DIRECTIONS FOR THIS TASK
Only the lines below between the ones containing "The width and height of the screenshot is (794, 400)." and "Image resolution: width=1753", inclusive, are to be reproduced, each exactly as it stands.

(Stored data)
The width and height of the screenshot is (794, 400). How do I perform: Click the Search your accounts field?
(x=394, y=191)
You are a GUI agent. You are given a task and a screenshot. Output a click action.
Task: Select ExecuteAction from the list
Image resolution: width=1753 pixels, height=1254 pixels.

==

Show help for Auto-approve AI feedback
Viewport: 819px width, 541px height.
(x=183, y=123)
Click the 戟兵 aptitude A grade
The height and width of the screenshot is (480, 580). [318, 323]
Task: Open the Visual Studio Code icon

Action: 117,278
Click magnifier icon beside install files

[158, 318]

--

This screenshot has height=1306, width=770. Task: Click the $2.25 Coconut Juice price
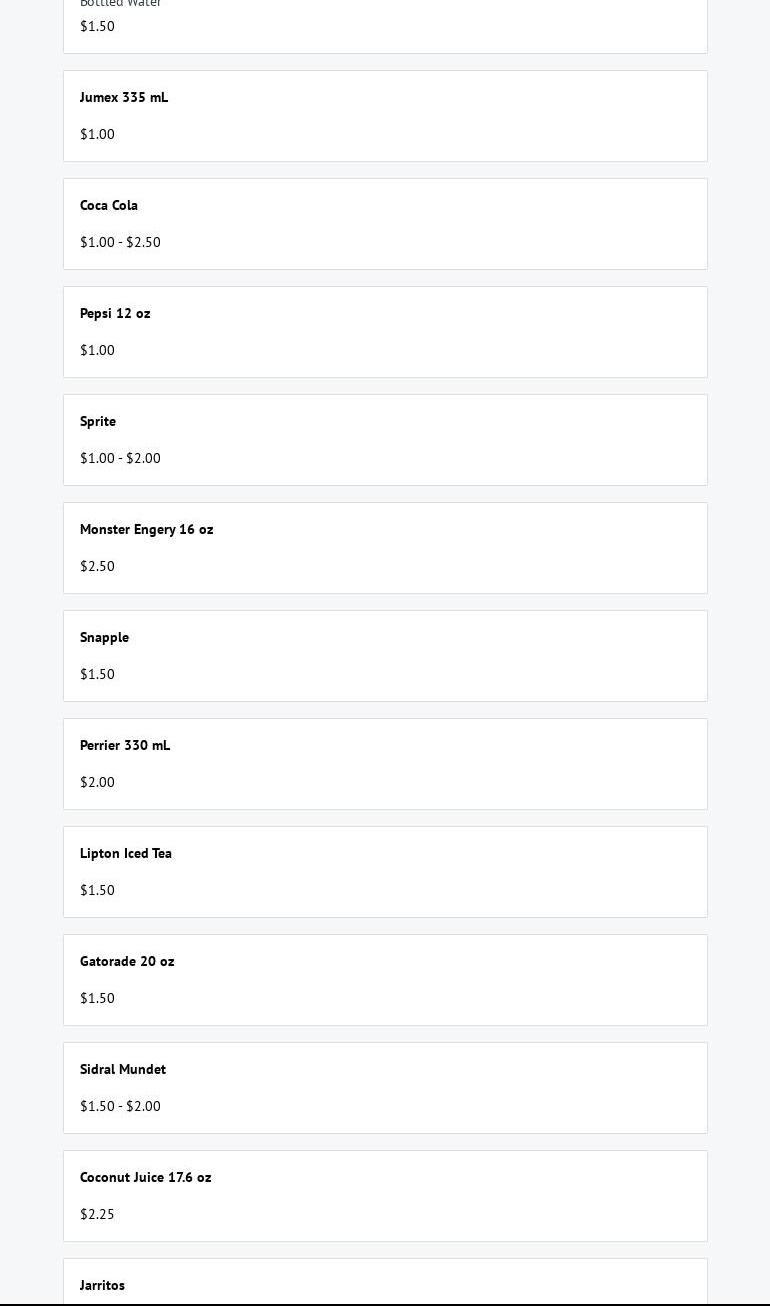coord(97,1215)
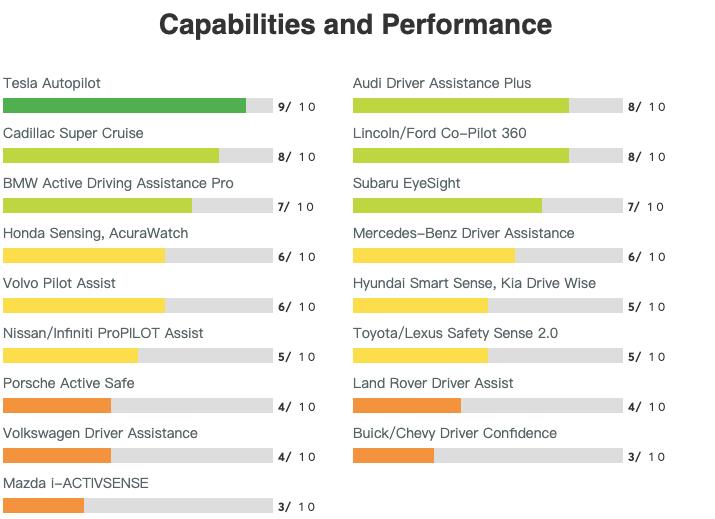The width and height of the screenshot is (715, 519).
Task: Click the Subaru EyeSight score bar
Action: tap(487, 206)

SOLUTION TO THIS PROBLEM
The width and height of the screenshot is (794, 400). How do I perform: Click the Search your accounts field?
(x=394, y=191)
You are a GUI agent. You are given a task and a screenshot. Output a click action.
Task: Select ExecuteAction from the list
Image resolution: width=1753 pixels, height=1254 pixels.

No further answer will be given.